Yesterday, ICSR hosted Gen. Ashok K. Mehta, where he discussed the intricacies of India’s internal security challenges. Gen. Mehta was commissioned in the Fifth Gurkha Rifles regiment of the Indian Army in 1957. He has taught at the Indian Military Academy Dehradun and Defence Services Staff College Wellington. He attended courses at Command and General Staff College, Fort Leavenworth (USA) and Royal College of Defence Studies (UK). He took part in 1965 and 1971 wars and served extensively in J&K and the North East and UN Peacekeeping in Congo in 1962. His last assignment before taking premature retirement was GOC IPKF (South) Sri Lanka. He is founder-member of the Defence Planning Staff in the Ministry of Defence.
Throughout his talk, Gen. Mehta stressed that India’s internal security challenges are far more complex than their external ones, and that the country’s pre-occupation with the threat from Pakistan has taken away focus from emerging internal threats.
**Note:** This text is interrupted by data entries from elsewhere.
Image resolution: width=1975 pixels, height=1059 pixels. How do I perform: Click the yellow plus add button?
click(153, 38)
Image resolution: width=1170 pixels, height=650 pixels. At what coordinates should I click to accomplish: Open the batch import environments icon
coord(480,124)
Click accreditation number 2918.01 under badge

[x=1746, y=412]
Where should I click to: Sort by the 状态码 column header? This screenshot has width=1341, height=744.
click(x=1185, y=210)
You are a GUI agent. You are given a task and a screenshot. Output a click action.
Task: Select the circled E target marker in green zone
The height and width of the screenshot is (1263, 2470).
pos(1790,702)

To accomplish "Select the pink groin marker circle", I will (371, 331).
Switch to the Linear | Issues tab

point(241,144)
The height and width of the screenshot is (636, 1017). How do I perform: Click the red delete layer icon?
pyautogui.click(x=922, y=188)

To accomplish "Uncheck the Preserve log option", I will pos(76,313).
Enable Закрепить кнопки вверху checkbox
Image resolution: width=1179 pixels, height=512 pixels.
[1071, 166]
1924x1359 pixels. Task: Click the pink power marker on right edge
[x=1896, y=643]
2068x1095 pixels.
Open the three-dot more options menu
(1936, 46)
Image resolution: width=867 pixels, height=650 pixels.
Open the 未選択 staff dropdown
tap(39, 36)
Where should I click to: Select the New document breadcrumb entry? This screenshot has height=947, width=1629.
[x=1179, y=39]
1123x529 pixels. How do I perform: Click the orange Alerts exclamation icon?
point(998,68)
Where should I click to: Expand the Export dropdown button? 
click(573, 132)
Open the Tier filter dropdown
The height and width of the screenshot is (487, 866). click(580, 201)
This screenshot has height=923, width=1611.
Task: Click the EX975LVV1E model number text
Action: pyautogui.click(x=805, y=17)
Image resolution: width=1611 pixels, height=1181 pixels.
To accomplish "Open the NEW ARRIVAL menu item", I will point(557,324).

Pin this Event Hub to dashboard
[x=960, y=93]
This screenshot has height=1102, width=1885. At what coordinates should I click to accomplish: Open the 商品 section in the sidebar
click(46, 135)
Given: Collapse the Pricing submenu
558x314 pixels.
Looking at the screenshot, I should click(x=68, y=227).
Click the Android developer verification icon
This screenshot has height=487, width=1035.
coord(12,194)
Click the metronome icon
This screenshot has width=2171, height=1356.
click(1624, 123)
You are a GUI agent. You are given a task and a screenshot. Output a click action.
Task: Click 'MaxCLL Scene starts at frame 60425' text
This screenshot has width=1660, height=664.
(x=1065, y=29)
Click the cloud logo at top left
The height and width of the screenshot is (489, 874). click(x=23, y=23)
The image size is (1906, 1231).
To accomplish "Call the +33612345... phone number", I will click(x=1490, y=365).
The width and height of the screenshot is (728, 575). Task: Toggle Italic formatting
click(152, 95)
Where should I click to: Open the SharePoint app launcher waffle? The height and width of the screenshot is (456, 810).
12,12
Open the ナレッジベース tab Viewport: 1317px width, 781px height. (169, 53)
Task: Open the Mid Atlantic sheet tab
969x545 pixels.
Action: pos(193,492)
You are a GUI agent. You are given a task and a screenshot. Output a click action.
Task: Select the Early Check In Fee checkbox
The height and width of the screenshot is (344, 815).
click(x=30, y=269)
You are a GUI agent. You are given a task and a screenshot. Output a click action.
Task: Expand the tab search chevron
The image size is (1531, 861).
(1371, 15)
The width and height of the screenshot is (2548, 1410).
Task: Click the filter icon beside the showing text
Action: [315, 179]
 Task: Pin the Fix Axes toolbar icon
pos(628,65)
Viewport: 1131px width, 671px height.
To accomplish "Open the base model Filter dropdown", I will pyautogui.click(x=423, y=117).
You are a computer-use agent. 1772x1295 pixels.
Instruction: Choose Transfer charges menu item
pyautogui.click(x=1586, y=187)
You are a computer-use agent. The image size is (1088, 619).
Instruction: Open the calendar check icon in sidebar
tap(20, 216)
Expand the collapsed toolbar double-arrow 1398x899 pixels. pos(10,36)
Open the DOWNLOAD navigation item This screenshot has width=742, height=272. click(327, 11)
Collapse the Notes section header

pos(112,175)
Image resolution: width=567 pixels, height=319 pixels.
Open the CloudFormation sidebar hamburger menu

Although he conceded that the main security threat emanates from Pakistan backed jihadist militants from Jammu Kashmir in the North East, the General noted that thus far the government has failed in its ‘carrot and stick’ approach to Maoist rebels.
The Maoists, described by India’s Prime Minister as the country’s greatest internal security threat, currently control over 40,000 square kilometres along the south-east coast of the country and have a presence in 20 of India’s 28 states. A force approximately 10,000 strong, they are primarily a rural insurgency based in the forests and tribal area. Additionally, they raise roughly £150m a year and are often better armed that Indian security forces. Adhering to an ‘anti-development’ ideology, they have destroyed around 40 percent of India’s railway business and other crucial aspects of the country’s infrastructure.
Unlike jihadist militants, the Maoist threat is ’99 percent internal’ and receives little assistance from outside the country. Among Gen. Mehta’s primary concerns in the fight against the Maoists was that, despite their constituting a ‘fully-fledged insurgency’, there is little to no co-ordinated effort between Indian states to combat the there, with each state essentially acting independently of the other. In order to properly address this problem, the General concluded by recommending the creation of an official body, based on the American Department of Homeland Security model, which could properly co-ordinate a response.